To do =
Your answer must be the full listing below, repeated exactly.

Entries supplied =
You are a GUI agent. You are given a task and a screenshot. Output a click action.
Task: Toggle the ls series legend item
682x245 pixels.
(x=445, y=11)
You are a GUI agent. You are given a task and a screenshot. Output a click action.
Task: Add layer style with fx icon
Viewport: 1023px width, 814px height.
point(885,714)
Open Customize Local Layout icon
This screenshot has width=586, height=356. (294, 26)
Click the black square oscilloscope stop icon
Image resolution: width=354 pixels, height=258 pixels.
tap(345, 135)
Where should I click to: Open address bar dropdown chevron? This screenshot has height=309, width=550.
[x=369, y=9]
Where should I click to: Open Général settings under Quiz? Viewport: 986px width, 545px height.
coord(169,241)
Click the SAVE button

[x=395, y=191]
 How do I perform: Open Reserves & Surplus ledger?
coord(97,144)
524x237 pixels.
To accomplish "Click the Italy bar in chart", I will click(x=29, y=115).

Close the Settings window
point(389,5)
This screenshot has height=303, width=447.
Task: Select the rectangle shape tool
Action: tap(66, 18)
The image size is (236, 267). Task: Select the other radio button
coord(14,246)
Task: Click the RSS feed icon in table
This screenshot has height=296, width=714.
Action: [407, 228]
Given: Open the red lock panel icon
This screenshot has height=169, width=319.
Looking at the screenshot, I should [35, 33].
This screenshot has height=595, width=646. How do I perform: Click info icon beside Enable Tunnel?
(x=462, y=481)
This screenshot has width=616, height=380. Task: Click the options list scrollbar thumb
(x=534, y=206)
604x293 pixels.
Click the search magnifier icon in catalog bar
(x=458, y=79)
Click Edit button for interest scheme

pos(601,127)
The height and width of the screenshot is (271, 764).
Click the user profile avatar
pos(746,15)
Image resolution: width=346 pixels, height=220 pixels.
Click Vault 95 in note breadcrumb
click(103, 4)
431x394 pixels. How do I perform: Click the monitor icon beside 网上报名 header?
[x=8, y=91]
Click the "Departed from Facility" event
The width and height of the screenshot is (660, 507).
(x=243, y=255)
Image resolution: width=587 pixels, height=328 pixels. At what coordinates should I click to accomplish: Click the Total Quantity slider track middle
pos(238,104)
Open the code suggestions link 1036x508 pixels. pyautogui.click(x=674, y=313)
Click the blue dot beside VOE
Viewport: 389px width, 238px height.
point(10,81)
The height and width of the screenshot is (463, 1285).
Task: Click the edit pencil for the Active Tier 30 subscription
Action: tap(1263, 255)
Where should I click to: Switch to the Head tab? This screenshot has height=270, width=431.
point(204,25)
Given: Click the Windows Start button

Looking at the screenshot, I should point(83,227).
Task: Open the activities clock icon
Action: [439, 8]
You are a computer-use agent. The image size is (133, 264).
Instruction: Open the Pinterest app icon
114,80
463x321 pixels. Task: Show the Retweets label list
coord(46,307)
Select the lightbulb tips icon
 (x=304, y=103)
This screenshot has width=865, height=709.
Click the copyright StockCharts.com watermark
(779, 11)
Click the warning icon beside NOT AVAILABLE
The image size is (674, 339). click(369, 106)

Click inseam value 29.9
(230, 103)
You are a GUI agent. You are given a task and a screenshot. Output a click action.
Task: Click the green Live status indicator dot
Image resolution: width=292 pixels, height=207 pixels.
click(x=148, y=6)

Solution to this problem =
You are a GUI agent. You are given a task and a screenshot. Output a click action.
Task: Toggle the ls series legend item
682x245 pixels.
(x=445, y=11)
You are a GUI agent. You are given a task and a screenshot. Output a click action.
Task: Add layer style with fx icon
Viewport: 1023px width, 814px height.
point(885,714)
Open Customize Local Layout icon
This screenshot has width=586, height=356. (294, 26)
Click the black square oscilloscope stop icon
Image resolution: width=354 pixels, height=258 pixels.
tap(345, 135)
Where should I click to: Open address bar dropdown chevron? This screenshot has height=309, width=550.
[x=369, y=9]
Where should I click to: Open Général settings under Quiz? Viewport: 986px width, 545px height.
coord(169,241)
Click the SAVE button

[x=395, y=191]
 How do I perform: Open Reserves & Surplus ledger?
coord(97,144)
524x237 pixels.
To accomplish "Click the Italy bar in chart", I will click(x=29, y=115).

Close the Settings window
point(389,5)
This screenshot has height=303, width=447.
Task: Select the rectangle shape tool
Action: tap(66, 18)
The image size is (236, 267). Task: Select the other radio button
coord(14,246)
Task: Click the RSS feed icon in table
This screenshot has height=296, width=714.
Action: [407, 228]
Given: Open the red lock panel icon
This screenshot has height=169, width=319.
Looking at the screenshot, I should [35, 33].
This screenshot has height=595, width=646. How do I perform: Click info icon beside Enable Tunnel?
(x=462, y=481)
This screenshot has width=616, height=380. Task: Click the options list scrollbar thumb
(x=534, y=206)
604x293 pixels.
Click the search magnifier icon in catalog bar
(x=458, y=79)
Click Edit button for interest scheme

pos(601,127)
The height and width of the screenshot is (271, 764).
Click the user profile avatar
pos(746,15)
Image resolution: width=346 pixels, height=220 pixels.
Click Vault 95 in note breadcrumb
click(103, 4)
431x394 pixels. How do I perform: Click the monitor icon beside 网上报名 header?
[x=8, y=91]
Click the "Departed from Facility" event
The width and height of the screenshot is (660, 507).
(x=243, y=255)
Image resolution: width=587 pixels, height=328 pixels. At what coordinates should I click to accomplish: Click the Total Quantity slider track middle
pos(238,104)
Open the code suggestions link 1036x508 pixels. pyautogui.click(x=674, y=313)
Click the blue dot beside VOE
Viewport: 389px width, 238px height.
point(10,81)
The height and width of the screenshot is (463, 1285).
Task: Click the edit pencil for the Active Tier 30 subscription
Action: tap(1263, 255)
Where should I click to: Switch to the Head tab? This screenshot has height=270, width=431.
point(204,25)
Given: Click the Windows Start button

Looking at the screenshot, I should point(83,227).
Task: Open the activities clock icon
Action: [439, 8]
You are a computer-use agent. The image size is (133, 264).
Instruction: Open the Pinterest app icon
114,80
463x321 pixels. Task: Show the Retweets label list
coord(46,307)
Select the lightbulb tips icon
 (x=304, y=103)
This screenshot has width=865, height=709.
Click the copyright StockCharts.com watermark
(779, 11)
Click the warning icon beside NOT AVAILABLE
The image size is (674, 339). click(369, 106)

Click inseam value 29.9
(230, 103)
You are a GUI agent. You are given a task and a screenshot. Output a click action.
Task: Click the green Live status indicator dot
Image resolution: width=292 pixels, height=207 pixels.
click(x=148, y=6)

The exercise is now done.